WORK TO COMPLETE: Copy the lines of the records below verbatim, starting at the line that contains "Task: Click the word" and continuing through the end of the records, with both ends included.

DATASET RECORDS:
-------

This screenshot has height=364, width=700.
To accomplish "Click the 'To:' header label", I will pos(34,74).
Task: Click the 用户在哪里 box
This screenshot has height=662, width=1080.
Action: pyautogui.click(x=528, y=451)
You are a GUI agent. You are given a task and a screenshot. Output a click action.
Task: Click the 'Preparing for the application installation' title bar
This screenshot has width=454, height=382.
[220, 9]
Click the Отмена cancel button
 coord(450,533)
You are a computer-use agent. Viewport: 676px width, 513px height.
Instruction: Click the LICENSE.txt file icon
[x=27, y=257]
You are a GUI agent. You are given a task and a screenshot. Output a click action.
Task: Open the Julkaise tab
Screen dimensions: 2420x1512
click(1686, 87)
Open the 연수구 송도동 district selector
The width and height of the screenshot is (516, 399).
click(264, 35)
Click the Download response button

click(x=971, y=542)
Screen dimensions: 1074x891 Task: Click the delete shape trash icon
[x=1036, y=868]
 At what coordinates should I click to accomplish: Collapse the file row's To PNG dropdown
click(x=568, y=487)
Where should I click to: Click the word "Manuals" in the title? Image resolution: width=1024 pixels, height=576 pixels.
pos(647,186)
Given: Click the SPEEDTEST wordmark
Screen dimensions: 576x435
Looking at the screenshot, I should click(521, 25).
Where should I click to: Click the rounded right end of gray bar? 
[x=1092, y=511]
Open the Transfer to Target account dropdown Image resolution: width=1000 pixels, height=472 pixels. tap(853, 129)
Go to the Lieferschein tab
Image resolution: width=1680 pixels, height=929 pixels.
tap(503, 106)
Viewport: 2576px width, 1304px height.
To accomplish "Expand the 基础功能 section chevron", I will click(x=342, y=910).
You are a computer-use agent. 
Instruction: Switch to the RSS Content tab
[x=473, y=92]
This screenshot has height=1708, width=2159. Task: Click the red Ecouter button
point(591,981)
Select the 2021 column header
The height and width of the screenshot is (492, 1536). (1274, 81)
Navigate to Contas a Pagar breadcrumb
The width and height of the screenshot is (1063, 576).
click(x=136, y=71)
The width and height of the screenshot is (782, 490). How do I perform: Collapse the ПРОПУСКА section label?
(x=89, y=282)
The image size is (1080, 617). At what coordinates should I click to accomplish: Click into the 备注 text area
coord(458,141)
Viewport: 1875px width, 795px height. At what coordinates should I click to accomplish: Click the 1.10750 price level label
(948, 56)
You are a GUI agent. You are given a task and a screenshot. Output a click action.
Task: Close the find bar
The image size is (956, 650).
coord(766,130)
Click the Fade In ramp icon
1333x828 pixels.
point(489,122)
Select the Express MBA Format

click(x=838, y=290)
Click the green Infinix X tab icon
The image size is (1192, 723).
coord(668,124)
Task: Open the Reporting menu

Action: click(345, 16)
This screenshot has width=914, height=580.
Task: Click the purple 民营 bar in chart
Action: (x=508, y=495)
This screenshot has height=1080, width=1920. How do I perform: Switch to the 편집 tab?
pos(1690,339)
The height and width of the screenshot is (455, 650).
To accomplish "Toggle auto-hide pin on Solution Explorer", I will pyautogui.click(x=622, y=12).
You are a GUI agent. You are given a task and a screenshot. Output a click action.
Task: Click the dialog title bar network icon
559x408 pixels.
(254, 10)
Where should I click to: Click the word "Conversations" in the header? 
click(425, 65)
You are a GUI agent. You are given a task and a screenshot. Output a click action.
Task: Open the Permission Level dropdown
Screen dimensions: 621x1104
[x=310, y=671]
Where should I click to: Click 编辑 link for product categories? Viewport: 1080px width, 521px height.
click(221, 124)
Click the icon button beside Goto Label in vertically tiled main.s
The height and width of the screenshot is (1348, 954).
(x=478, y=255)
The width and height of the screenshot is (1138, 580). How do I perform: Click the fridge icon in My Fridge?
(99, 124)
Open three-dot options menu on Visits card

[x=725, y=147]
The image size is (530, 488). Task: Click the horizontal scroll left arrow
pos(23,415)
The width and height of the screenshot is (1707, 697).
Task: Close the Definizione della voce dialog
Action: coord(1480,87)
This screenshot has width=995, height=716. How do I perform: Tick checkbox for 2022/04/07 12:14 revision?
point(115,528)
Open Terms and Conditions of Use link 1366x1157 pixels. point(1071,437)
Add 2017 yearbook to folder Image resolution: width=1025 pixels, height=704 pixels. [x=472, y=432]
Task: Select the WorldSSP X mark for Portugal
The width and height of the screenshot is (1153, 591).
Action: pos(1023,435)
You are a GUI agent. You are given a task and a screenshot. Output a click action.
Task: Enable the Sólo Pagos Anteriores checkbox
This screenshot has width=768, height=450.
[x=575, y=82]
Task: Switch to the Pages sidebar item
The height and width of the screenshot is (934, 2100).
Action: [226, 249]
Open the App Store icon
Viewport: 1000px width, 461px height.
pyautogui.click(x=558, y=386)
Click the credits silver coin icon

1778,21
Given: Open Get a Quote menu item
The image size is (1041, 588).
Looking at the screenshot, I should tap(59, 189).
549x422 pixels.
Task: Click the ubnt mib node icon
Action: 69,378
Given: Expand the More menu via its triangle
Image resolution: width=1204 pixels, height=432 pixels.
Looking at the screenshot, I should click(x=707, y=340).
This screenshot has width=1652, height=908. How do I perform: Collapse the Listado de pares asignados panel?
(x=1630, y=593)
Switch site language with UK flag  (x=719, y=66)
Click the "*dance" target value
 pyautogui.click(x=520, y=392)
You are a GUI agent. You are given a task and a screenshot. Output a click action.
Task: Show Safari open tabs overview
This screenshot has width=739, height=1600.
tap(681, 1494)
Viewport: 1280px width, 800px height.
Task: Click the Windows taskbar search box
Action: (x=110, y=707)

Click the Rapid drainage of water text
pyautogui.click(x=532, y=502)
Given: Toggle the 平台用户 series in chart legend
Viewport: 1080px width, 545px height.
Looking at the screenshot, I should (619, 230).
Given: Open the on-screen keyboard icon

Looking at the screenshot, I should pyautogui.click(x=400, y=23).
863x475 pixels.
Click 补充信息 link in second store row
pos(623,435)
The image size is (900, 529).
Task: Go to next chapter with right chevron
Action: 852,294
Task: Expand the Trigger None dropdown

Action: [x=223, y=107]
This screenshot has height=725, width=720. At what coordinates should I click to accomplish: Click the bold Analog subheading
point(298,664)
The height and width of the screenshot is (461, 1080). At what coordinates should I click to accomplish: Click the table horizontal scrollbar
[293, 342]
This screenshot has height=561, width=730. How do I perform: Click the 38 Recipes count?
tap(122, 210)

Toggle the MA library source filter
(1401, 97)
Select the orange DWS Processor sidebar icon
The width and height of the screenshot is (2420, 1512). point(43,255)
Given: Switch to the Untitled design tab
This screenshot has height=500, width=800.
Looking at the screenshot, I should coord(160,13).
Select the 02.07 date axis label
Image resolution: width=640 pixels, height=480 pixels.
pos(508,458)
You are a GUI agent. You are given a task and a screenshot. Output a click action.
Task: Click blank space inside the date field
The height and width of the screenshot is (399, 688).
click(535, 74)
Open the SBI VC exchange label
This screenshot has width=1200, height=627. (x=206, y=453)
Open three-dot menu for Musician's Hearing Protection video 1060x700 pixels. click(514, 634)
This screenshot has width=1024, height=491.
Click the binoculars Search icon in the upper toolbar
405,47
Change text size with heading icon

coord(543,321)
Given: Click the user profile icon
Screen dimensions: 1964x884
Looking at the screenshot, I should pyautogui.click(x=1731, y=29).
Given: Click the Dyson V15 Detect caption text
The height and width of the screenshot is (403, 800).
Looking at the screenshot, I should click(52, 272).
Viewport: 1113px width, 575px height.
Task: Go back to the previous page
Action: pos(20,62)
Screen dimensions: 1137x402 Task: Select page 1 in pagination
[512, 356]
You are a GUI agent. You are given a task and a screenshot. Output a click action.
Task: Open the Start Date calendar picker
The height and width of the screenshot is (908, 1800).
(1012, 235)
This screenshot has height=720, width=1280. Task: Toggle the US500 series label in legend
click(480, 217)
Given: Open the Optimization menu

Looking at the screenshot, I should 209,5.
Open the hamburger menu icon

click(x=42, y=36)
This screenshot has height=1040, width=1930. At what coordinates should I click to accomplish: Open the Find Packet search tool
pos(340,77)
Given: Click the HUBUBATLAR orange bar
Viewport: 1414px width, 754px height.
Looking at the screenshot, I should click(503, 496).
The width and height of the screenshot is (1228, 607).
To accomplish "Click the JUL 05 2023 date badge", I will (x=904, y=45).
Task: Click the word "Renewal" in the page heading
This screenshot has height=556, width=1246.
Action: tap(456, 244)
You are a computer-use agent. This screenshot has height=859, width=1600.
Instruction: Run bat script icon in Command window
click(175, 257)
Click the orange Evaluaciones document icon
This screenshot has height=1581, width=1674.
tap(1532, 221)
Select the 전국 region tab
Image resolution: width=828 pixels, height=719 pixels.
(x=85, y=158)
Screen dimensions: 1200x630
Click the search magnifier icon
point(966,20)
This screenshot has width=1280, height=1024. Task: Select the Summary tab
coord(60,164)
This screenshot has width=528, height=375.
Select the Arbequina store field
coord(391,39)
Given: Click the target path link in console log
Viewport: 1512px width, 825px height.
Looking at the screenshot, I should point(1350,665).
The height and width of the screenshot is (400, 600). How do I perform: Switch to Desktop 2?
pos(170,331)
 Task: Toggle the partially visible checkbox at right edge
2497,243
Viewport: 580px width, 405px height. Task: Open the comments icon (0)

-------

RESPONSE:
Task: Click the word "Renewal" in the page heading
This screenshot has height=556, width=1246.
Action: tap(456, 244)
You are a computer-use agent. This screenshot has height=859, width=1600.
Instruction: Run bat script icon in Command window
click(175, 257)
Click the orange Evaluaciones document icon
This screenshot has height=1581, width=1674.
tap(1532, 221)
Select the 전국 region tab
Image resolution: width=828 pixels, height=719 pixels.
(x=85, y=158)
Screen dimensions: 1200x630
Click the search magnifier icon
point(966,20)
This screenshot has width=1280, height=1024. Task: Select the Summary tab
coord(60,164)
This screenshot has width=528, height=375.
Select the Arbequina store field
coord(391,39)
Given: Click the target path link in console log
Viewport: 1512px width, 825px height.
Looking at the screenshot, I should point(1350,665).
The height and width of the screenshot is (400, 600). How do I perform: Switch to Desktop 2?
pos(170,331)
 Task: Toggle the partially visible checkbox at right edge
2497,243
Viewport: 580px width, 405px height. Task: Open the comments icon (0)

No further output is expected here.